KUTIPAN TEKS:
▶

Kyai

SANG KIYAI

Oleh: Hakam Ahmed ElChudrie

kyai-2.jpg

Dalam budaya Jawa Islam tradisional, sosok kiai merupakan tokoh sentral yang memainkan peran penting dalam menggerakkan aksi-aksi sosial keagamaan dan aksi politik di masyarakat. Kiai merupakan gelar sakral dalam tradisi Jawa yang tidak mungkin diperoleh sembarang orang, melainkan hanya manusia-manusiaterpilih yang dianugerahi keutamaan oleh Allah SWT.

[1] Hal tersebut menempatkan kiai dalam posisi terhormat karena disokong oleh legitimasi kultural berupa pengakuan dari masyarakat sekitar.

[2] Semakin banyak masyarakat yang mengakuinya, maka semakin kuat pengaruhnya di hadapan publik. Pengakuan masyarakat terhadap entitas kekiaian seseorang dapat diukur dari beberapa parameter sosiologis. Aboebakar Atjeh misalnya, meletakkan empat faktor dasar penilaian seseorang dapat dikategorikan sebagai kiai, yakni 1). Faktor pengetahuan. 2). Kesalehan. 3). Keturunan. 4). Jumlah murid atau pengikut.

◀

BAGIAN DATA:
▶

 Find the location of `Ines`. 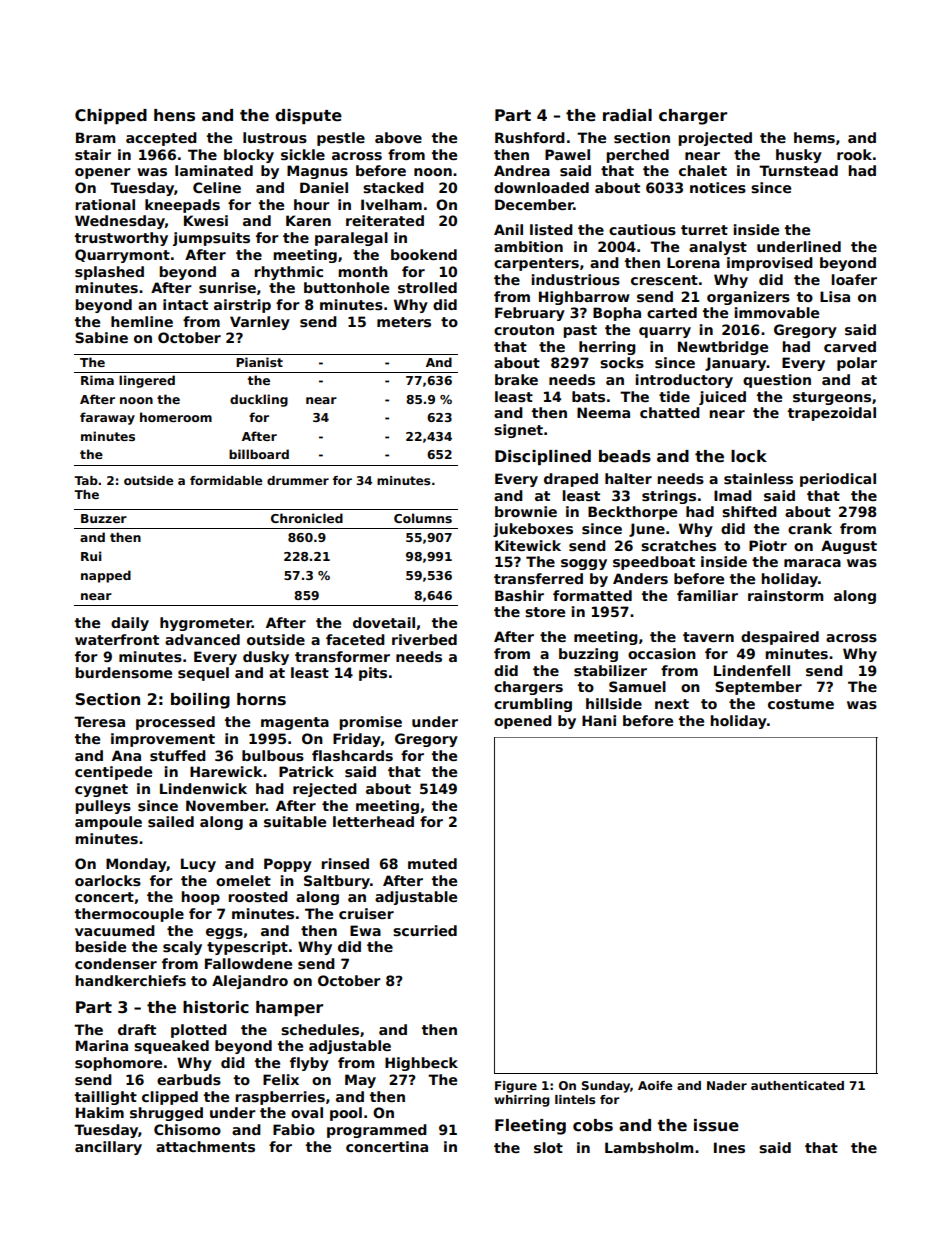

◀
▶

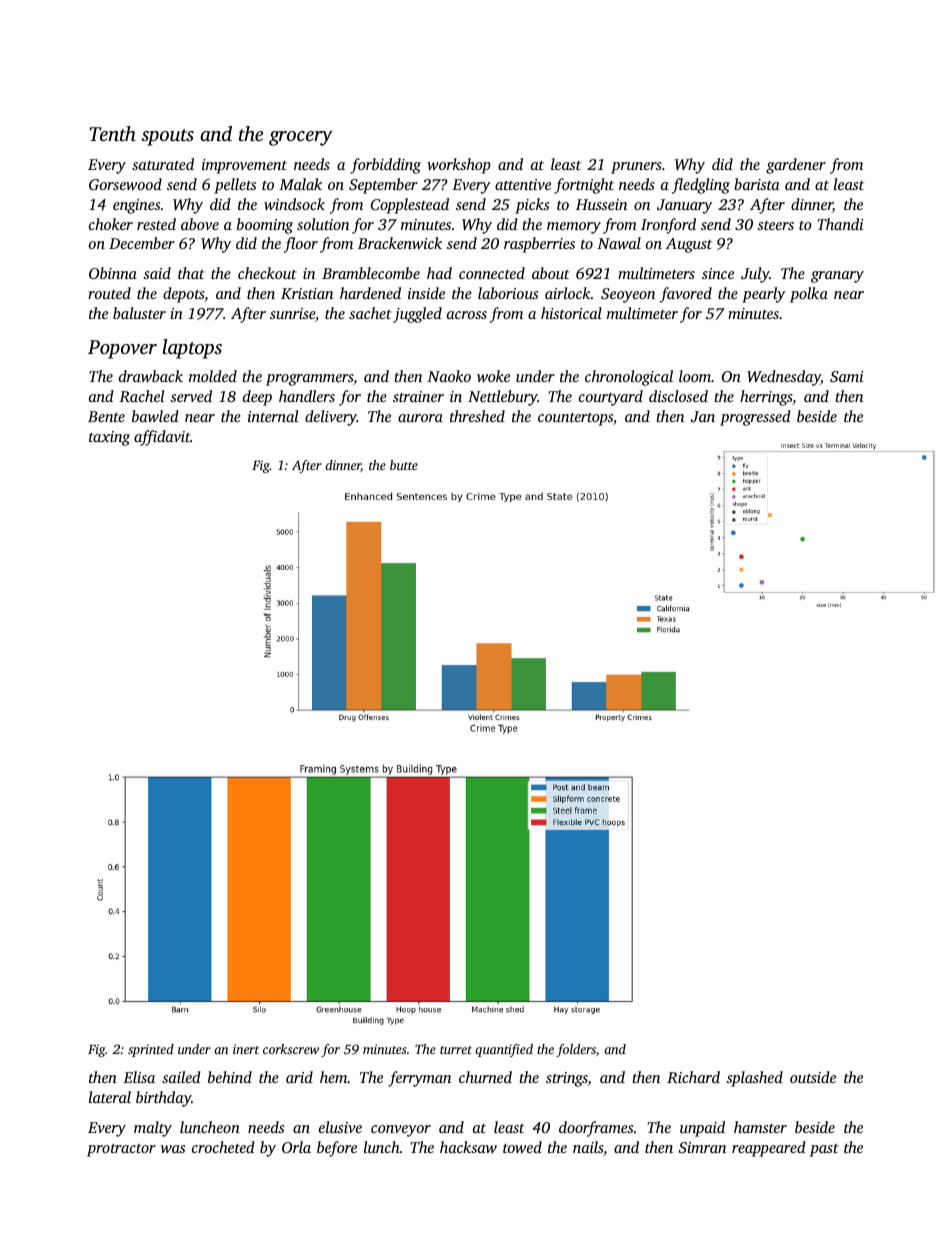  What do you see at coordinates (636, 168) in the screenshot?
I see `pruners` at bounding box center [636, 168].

◀

PERMINTAAN:
1. Sebutkan empat faktor yang menurut Aboebakar Atjeh dalam teks tentang kiai menjadi dasar penilaian seseorang sebagai kiai.
2. Ringkaslah teks tentang kiai dalam dua kalimat.
3. Salinlah persis bagian teks tentang kiai yang dibuka dengan kata-kata berisi "Dalam budaya Jawa" dan ditutup dengan "dari masyarakat sekitar.".

JAWABAN PER TUGAS:
1. Faktor pengetahuan, kesalehan, keturunan, dan jumlah murid atau pengikut.

2. Dalam budaya Jawa Islam tradisional, kiai adalah tokoh sentral dengan gelar sakral yang kedudukannya terhormat karena didukung pengakuan masyarakat. Pengaruh kiai makin kuat jika makin banyak orang mengakuinya, dan Aboebakar Atjeh mengukur kekiaian seseorang dari pengetahuan, kesalehan, keturunan, serta jumlah murid atau pengikut.

3.
Dalam budaya Jawa Islam tradisional, sosok kiai merupakan tokoh sentral yang memainkan peran penting dalam menggerakkan aksi-aksi sosial keagamaan dan aksi politik di masyarakat. Kiai merupakan gelar sakral dalam tradisi Jawa yang tidak mungkin diperoleh sembarang orang, melainkan hanya manusia-manusiaterpilih yang dianugerahi keutamaan oleh Allah SWT.

[1] Hal tersebut menempatkan kiai dalam posisi terhormat karena disokong oleh legitimasi kultural berupa pengakuan dari masyarakat sekitar.